Strippers, booze and slots soon to be off-limits for welfare recipientsby Dara Kam | April 26th, 2013
Florida welfare recipients won’t be allowed to use state-issued debit cards at strip joints, liquor stores or casinos under a bill on its way to Gov. Rick Scott, who is certain to approve the measure.
The Florida Senate unanimously approved the measure with no debate this morning.
House sponsor Jimmie Smith, R-Inverness, says the bill (HB 701) is needed to comply with a federal law banning the use of Temporary Assistance for Needy Families, or “TANF,” at liquor stores, gambling locales or places that specialize in adult entertainment, including porn shops. Smith said needs to act before Feb. 14 or risk losing out on 5 percent of the funds for the program.
The bill (HB 701) which bans the state’s poorest-of-the-poor from using the debit cards at liquor stores, adult entertainment establishments – including porn shops – and other gaming establishments.
“This is a victory for Florida taxpayers who can now know that their hard-earned tax dollars are truly being used to help needy families get back on their feet so they can become independent and self-sufficient,” Florida Department of Children and Families Secretary David Wilkins said in a statement.
The federal “Middle Class Tax Relief and Job Creation Act of 2012” requires states to maintain policies to prevent cash assistance “from being used in any electronic benefit transfer transaction in any liquor store; any casino, gambling casino, or gaming establishment; or any retail establishment which provides adult-oriented entertainment in which performers disrobe or perform in an unclothed state for entertainment.”
TANF recipients receive debit cards, or “EBTs,” which they can use to get cash from ATMs or to make purchases.

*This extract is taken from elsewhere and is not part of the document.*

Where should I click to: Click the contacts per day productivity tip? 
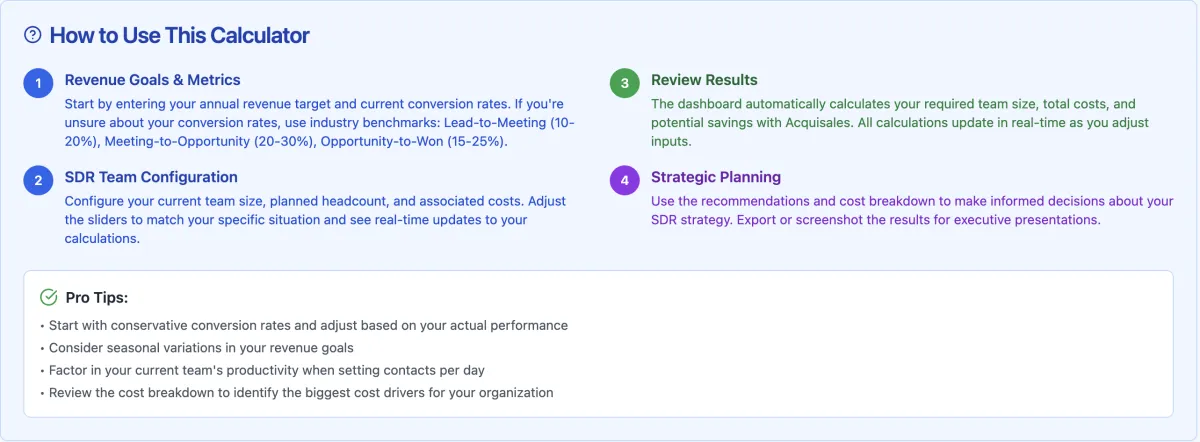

Unlike food stamps, there are no restrictions on what items can be bought with the cards.
A year before the federal law was passed, a Florida representative proposed similar restrictions in response to a television expose, later substantiated by state officials, that found that of 1.3 million transactions totaling nearly $202 million over a two-year period in Florida, about $93,000 was drawn at places with liquor licenses, strip clubs or gambling sites.